Les étudiants en comptabilité, en finance et en gestion connaissent souvent mieux le marché du travail que ceux d’autres facultés, car leurs études et leurs stages les préparent à occuper des postes bien concrets en entreprise. C’est notamment le cas à l’Université de Sherbooke. «Le système d’alternance travail-études facilite beaucoup l’insertion de nos diplômés en administration. Mais c’est aussi vrai en sciences et en génie», affirme Serge Gagné, responsable du placement au Service des stages et du placement.
Quels types d’emplois sont offerts? «Dans le milieu bancaire, la porte d’entrée la plus fréquente est le poste de représentant au service à la clientèle, explique Isabelle Poupart. Mais les responsabilités s’accroissent rapidement. Devenir directeur de comptes est généralement la deuxième étape.» Selon Michel Bergeron, de l’UQAC, les 700 offres d’emploi reçues en 2007 pour l’ensemble des disciplines de l’Université représentent une augmentation d’environ 14 % par rapport à l’année précédente. «C’est en comptabilité et en administration que la demande est toujours la plus forte, ajoute-t-il. Nos 125 diplômés de ces disciplines sont très courtisés.»
À HEC Montréal, on constate par ailleurs que la demande est très forte pour les postes de gestionnaires reliés aux technologies de l’information, comme ceux d’analystes et de conseillers SAP (Systems, Applications & Protocols).
Bien que le marché affiche une excellente santé, les diplômés doivent aussi apprendre à composer avec des contrats de travail à durée déterminée. «Sans pouvoir donner de chiffres, on peut dire que cette façon de faire est de plus en plus répandue, car les employeurs désirent ainsi évaluer la relève sur leur propre terrain et remplacer progressivement les départs à la retraite, explique Yan Martel. Ces contrats temporaires se transforment bien souvent en postes permanents lorsque l’expérience se révèle positive et que des postes se libèrent.»

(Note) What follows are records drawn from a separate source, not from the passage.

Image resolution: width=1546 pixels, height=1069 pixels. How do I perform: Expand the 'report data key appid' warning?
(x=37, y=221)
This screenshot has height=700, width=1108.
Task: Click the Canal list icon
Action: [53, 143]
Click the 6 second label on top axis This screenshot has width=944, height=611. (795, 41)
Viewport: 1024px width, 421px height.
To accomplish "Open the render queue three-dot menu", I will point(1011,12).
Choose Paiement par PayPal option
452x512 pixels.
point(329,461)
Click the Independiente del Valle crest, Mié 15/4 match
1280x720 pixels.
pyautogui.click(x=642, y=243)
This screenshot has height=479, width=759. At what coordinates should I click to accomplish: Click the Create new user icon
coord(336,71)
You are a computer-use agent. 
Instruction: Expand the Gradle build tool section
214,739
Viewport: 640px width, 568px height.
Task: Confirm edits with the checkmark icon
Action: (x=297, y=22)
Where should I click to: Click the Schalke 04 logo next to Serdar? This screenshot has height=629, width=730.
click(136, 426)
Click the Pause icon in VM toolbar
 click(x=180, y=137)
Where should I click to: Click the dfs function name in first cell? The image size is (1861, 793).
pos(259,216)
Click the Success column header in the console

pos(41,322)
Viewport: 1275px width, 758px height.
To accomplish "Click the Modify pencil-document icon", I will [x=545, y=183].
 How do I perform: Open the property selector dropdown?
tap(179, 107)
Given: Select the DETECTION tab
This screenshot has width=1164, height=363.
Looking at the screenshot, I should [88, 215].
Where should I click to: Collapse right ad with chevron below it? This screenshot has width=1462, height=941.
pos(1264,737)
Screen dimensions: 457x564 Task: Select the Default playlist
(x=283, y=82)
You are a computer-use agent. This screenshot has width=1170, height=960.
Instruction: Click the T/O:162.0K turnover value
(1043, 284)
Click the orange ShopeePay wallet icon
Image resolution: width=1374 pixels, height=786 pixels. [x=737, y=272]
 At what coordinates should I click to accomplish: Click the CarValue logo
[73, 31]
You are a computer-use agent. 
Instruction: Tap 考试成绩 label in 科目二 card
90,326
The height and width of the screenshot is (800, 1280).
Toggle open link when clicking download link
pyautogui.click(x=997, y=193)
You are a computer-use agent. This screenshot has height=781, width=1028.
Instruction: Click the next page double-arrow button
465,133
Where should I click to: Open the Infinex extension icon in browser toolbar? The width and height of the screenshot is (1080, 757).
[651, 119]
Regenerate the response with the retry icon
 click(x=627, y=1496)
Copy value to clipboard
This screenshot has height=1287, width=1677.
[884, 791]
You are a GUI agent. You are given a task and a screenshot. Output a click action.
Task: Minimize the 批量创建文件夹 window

Enfin, un mot sur le bilinguisme, véritable clé pour réussir dans le monde des affaires. «Le fait que presque tous nos étudiants soient bilingues représente un grand avantage chez les employeurs», insiste Julie Vaillancourt, conseillère d’orientation au Centre d’emploi et de gestion de carrière de l’Université Bishop’s. Même remarque du côté de l’Université de Moncton, où la faculté des sciences de l’administration est la plus importante du campus. «Le gouvernement fédéral, par exemple, recrtute beaucoup», précise Daniel Grant.